In de aanpak is de themagerichte handhaving een succesvolle benadering gebleken. Op basis
van signalen uit de markt en de identificatie van een problematisch onderwerp, zijn gerichte
handhavingsactiviteiten ingezet. Deze speerpuntbenadering zal voor het BCD in de toekomst
van belang blijven. De schaarse middelen kunnen op die manier op de meest effectieve en
kostenefficinte wijze worden benut. Identificatie van speerpunten zal plaatsvinden op basis
van analyses, geconsolideerde toezichtrapportages over certificatie-instellingen en signalen uit
de markt. Handhavingsspeerpunten ten aanzien van Salmonella monitoren en de toepassing
van poortwachterprincipes zijn gedentificeerd voor 2007.
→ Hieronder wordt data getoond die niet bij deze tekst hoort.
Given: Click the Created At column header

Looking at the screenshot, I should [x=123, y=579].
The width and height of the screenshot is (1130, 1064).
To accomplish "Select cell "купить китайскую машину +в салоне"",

De ervaringen in 2006 met het handhavingsbeleid ten aanzien van certificatie-instellingen en
de informatie uit de geconsolideerde CI rapportages leidden tot de conclusie dat een beter
gedifferentieerd handhavingsbeleid gewenst is. Het beleid dat thans beschikbaar is, is beperkt
tot het vastleggen van een tekortkoming en vervolgens het schorsen en/of het intrekken van de
acceptatie van de hele certificatie-instelling voor alle GMP activiteiten. Gebleken is, dat er grote
verschillen bestaan tussen individuele auditoren. Bovendien, is de stap erg groot van een tekortkoming van de 2de categorie zonder consequenties voor de bedrijfsvoering naar een tekortkoming van de 1ste categorie met de consequentie schorsing en/of intrekking acceptatie. Op
basis van de ervaringsfeiten gedurende het jaar 2006, is een fijner, gedifferentieerd handhavingsbeleid wenselijk. BCD zal dit ontwikkelen voor implementatie gedurende het jaar 2007.
Tot slot mag vastgesteld worden, dat het GMP+: 2006 een zeer positief jaar 2006 heeft gekend. Het aantal gecertificeerde bedrijfslocaties is gestegen tot ver boven de 7000 en nog
groeiende. Hoewel de overgang van de 2003 standaarden naar het nieuwe schema extra inspanningen en aanpassingen vergden van het bedrijfsleven en de certificatie-instellingen is de
ontwikkeling kwalitatief en kwantitatief als goed te beschouwen en maakt het schema een positieve ontwikkeling in de markt door. Zorg voor betrouwbaarheid en consistentie in het schema
blijft geboden om deze positieve ontwikkelingen vast te houden en verder te verdiepen.